Mohrenpost Wangen: gemeuchelte Tradition

Summa summarum: wunderschönes historisches Gasthaus in trefflicher Lage in einem wunderschönen Schwaben-Städtchen, von Finanzinvestoren effizient und sparsam zu Tode renoviert, heute eine Allerwelts-Herberge mit charmebefreiten, altbackenen, funktionalen Zimmern, dazu mäßiges, zeitgeistiges, internationalisisches Futter mit ein paar lokalen Feigenblättern in einer industriell von der Stange gestalteten Gaststube mit historischen Reminiszenzen.

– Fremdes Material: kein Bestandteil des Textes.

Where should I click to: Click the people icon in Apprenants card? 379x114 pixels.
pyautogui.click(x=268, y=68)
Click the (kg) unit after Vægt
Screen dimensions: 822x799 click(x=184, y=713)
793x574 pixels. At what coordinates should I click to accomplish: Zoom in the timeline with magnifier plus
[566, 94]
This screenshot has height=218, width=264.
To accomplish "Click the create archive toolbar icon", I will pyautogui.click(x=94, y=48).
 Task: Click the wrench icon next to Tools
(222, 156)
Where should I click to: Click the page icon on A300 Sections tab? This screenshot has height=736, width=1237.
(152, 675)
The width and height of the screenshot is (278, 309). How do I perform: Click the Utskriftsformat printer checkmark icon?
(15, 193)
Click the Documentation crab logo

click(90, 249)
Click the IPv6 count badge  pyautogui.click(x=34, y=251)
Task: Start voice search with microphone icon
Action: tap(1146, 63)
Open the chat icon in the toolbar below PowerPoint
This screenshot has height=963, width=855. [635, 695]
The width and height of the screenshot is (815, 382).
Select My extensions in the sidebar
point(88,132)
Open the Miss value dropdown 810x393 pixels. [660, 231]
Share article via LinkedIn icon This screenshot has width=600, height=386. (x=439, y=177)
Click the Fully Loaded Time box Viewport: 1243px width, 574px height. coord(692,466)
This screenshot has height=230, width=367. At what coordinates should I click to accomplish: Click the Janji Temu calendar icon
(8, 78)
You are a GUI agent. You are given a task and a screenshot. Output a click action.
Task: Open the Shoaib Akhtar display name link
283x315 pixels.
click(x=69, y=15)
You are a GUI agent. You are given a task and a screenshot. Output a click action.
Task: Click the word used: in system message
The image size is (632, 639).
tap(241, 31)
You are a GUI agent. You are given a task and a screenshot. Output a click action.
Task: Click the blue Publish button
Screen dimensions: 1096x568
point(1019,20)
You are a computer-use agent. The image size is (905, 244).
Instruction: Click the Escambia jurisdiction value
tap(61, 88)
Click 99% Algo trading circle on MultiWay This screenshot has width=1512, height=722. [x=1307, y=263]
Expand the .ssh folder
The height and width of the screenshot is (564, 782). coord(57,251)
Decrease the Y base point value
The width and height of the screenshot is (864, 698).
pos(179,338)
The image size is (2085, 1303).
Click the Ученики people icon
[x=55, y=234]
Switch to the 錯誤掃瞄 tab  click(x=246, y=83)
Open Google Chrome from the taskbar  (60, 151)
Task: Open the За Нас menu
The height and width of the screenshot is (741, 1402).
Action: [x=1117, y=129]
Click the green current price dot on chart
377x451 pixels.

Ich kannte noch die Paula Veit, eine feine, alte, freundliche und doch bis in’s hohe Alter energiegeladene (energiegeladen, nicht energisch) Dame, Besitzerin und Gastwirtin das Hotels Mohrenpost (was für ein politisch unkorrekter Name für ein Haus, tsss, tsss, tsss … ich hoffe, man spürt meine Empörung bis in’s Mark) in Wangen im Allgäu. Seit 1877 hatte die Familie Veit die 1410 gebaute Mohrenpost über vier Generationen betrieben. Paula Veit war eine gute Freundin der Großmutter meiner Ex-Frau, eine ebenso feine, alte, freundliche und doch bis in’s hohe Alter energiegeladene Dame, Besitzerin des neben der Mohrenpost gelegenen Schreibwaren- und Bücherladens. Entsprechend oft verkehrten wir weiland in der Mohrenpost, alles roch alt, hatte authentische Patina, es war düster, der große Kachelofen verbreitete im Winter mollige Wärme, die Zimmer hatten ordentlichen siebziger Jahre Standard, altbacken, wohnlich, gemütlich, es gab gutbürgerliche schwäbische Küche und Bodenseeweine, der Zwiebelrostbaten mit handgeschabten Spätzle vom Brett und einem kurzen, hausgemachten Bratensößchen war legendär. Hier verkehrte lange die Hautevolee der Großen Kreisstadt. 2008 gab Veit altersbedingt auf und verkaufte die Mohrenpost an die k+s real estate, die Immobilientochter des Kassler Kali-Riesen K+S Aktiengesellschaft (2,5 Mrd. EURO Umsatz, 11.000 Mitarbeiter), die renovierten das Hotel und verpachteten es an die Hotel Mohren-Post Wangen GmbH, die wiederum einer Regine Ehrlich gehört, ebenso wie die M1 Gastronomie Memmingen, die Mühle Mindelheim, das Hotel Mindelheim 24, das Hotel Wangen 24 und die Kulturbrauerei Leutkirch. Betrieben wird die Mohrenpost heute von einer Hilda Gronmayer. Viel geblieben ist nicht mehr vom Charme des alt-ehrwürdigen Hauses direkt in der Wangener Innenstad, leider.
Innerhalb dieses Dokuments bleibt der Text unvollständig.